Required actions =>
**A.** Answer these questions from the text on the Women's American Basketball Association, giving each answer on its own line:
(i) Who is listed as the league's president?
(ii) Which broadcaster is named for the league?
(iii) What was the final score of the last game played?
**B.** Write out the passage of the text on the Women's American Basketball Association starting with "- Broadcaster: Satellite" and going on through "Diamonds' 101–94 victory.".
**C.** Extend the text on the Women's American Basketball Association beyond its final sentence.

Excerpted text =>
--

Women's American Basketball Association
- Sport: Women's basketball
- Founded: 1984; 42 years ago
- First season: 1984
- Folded: December 1984
- President: Bill Byrne
- Country: United States
- Last champion: Dallas Diamonds (1984)
- Broadcaster: Satellite Program Network

= Women's American Basketball Association (1984) =

One-season women's basketball league

The Women's American Basketball Association (WABA) was a women's basketball league founded in 1984 by Bill Byrne that included players such as Nancy Lieberman, Molly Bolin, Pam McGee and Paula McGee. Lieberman, who signed a three-year, $250,000 contract with the Dallas Diamonds, was voted the league's Most Valuable Player after averaging 27 points per game and helping Dallas win the 1984 WABA championship, but the league folded after the season. The final game played was between the Diamonds and the WABA All-Stars, where Lieberman scored 19 points and was named the game's MVP in the Diamonds' 101–94 victory.

--

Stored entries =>

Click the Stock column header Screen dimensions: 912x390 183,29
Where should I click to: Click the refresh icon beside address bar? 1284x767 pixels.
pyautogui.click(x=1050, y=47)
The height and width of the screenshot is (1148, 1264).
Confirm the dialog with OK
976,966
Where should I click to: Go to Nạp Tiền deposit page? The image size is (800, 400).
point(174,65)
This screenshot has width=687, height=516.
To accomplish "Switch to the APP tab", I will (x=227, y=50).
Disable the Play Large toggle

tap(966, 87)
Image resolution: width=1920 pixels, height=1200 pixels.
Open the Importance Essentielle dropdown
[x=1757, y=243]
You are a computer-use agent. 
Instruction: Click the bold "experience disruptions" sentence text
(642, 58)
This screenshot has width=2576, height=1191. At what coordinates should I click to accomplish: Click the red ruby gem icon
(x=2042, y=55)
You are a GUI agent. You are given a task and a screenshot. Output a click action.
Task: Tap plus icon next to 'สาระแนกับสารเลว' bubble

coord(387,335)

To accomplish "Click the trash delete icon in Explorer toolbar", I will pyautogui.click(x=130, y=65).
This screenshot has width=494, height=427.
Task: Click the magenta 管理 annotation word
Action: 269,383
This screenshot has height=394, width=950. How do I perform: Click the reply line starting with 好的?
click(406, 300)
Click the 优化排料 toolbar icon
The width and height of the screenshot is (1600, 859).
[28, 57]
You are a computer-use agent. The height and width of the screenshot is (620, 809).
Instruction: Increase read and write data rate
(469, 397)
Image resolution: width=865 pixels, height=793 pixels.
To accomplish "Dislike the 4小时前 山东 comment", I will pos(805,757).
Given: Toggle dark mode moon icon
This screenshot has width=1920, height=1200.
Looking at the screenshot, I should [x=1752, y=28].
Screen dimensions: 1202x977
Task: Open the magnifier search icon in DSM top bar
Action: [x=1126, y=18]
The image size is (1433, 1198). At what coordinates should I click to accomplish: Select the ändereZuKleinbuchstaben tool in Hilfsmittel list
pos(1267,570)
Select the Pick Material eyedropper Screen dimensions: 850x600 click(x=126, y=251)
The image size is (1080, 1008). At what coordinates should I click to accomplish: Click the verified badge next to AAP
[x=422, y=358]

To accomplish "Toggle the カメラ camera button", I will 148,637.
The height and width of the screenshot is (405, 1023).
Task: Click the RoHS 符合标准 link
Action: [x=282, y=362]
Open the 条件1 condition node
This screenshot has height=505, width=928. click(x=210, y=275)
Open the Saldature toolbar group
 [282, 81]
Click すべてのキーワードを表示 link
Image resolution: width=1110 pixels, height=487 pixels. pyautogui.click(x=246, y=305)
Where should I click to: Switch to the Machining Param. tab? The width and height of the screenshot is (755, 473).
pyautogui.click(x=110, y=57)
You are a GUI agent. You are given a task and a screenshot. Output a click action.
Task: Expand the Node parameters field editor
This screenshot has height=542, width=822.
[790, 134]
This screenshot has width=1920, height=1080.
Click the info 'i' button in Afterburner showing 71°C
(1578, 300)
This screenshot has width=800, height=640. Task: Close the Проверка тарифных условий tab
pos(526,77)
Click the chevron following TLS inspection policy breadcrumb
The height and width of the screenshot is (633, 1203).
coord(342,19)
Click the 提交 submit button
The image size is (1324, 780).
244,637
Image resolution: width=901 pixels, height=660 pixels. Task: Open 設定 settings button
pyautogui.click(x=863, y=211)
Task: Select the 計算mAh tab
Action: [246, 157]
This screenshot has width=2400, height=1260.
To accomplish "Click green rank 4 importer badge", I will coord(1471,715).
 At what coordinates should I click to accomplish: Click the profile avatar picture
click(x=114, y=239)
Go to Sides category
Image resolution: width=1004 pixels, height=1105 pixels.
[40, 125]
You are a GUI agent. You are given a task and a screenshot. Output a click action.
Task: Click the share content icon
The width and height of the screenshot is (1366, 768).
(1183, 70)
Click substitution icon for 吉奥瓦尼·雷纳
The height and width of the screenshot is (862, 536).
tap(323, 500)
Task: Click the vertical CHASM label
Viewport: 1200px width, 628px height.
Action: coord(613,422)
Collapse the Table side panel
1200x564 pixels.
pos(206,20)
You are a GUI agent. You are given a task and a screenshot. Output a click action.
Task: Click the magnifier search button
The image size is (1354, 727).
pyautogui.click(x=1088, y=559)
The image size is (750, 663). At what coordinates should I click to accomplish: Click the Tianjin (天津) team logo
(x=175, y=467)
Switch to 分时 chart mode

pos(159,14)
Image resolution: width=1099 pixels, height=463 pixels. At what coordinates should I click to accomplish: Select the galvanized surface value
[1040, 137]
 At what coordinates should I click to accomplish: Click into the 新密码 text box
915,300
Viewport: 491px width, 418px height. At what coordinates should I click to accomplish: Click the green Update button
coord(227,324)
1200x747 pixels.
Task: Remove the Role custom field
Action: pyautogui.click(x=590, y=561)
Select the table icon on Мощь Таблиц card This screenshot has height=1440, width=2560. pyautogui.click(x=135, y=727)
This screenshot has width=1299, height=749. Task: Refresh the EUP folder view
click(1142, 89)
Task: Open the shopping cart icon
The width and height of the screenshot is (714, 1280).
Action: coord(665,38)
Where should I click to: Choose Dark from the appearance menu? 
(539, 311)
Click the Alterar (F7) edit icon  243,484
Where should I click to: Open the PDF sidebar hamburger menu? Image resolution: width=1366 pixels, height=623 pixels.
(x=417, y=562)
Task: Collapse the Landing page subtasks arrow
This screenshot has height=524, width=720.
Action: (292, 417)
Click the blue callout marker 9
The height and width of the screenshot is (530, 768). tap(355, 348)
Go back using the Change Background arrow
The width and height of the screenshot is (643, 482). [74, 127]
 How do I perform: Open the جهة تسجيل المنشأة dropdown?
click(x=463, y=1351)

--

Responses for each task =>
**A.**
(i) Bill Byrne
(ii) Satellite Program Network
(iii) The Dallas Diamonds beat the WABA All-Stars 101–94.

**B.**
- Broadcaster: Satellite Program Network

= Women's American Basketball Association (1984) =

One-season women's basketball league

The Women's American Basketball Association (WABA) was a women's basketball league founded in 1984 by Bill Byrne that included players such as Nancy Lieberman, Molly Bolin, Pam McGee and Paula McGee. Lieberman, who signed a three-year, $250,000 contract with the Dallas Diamonds, was voted the league's Most Valuable Player after averaging 27 points per game and helping Dallas win the 1984 WABA championship, but the league folded after the season. The final game played was between the Diamonds and the WABA All-Stars, where Lieberman scored 19 points and was named the game's MVP in the Diamonds' 101–94 victory.

**C.**
==Teams==

| Team | Arena | Head coach |
|---|---|---|
| Atlanta Comets | Cobb Arena | Robert Reese |
| Chicago Spirit | College of DuPage | Richard Maack / Vonnie Tomich |
| Columbus Minks | Ohio State Fairgrounds Coliseum | Larry Jones |
| Dallas Diamonds | Moody Coliseum | Greg Williams |
| Houston Shamrocks | University of St. Thomas | Elvin Hayes |
| Virginia Wave | Scoop Arena | Nat Frazier |

- Elvin Hayes resigned after one game. Robert Reese was later replaced with Karen Brown, who became the first female head coach in the league.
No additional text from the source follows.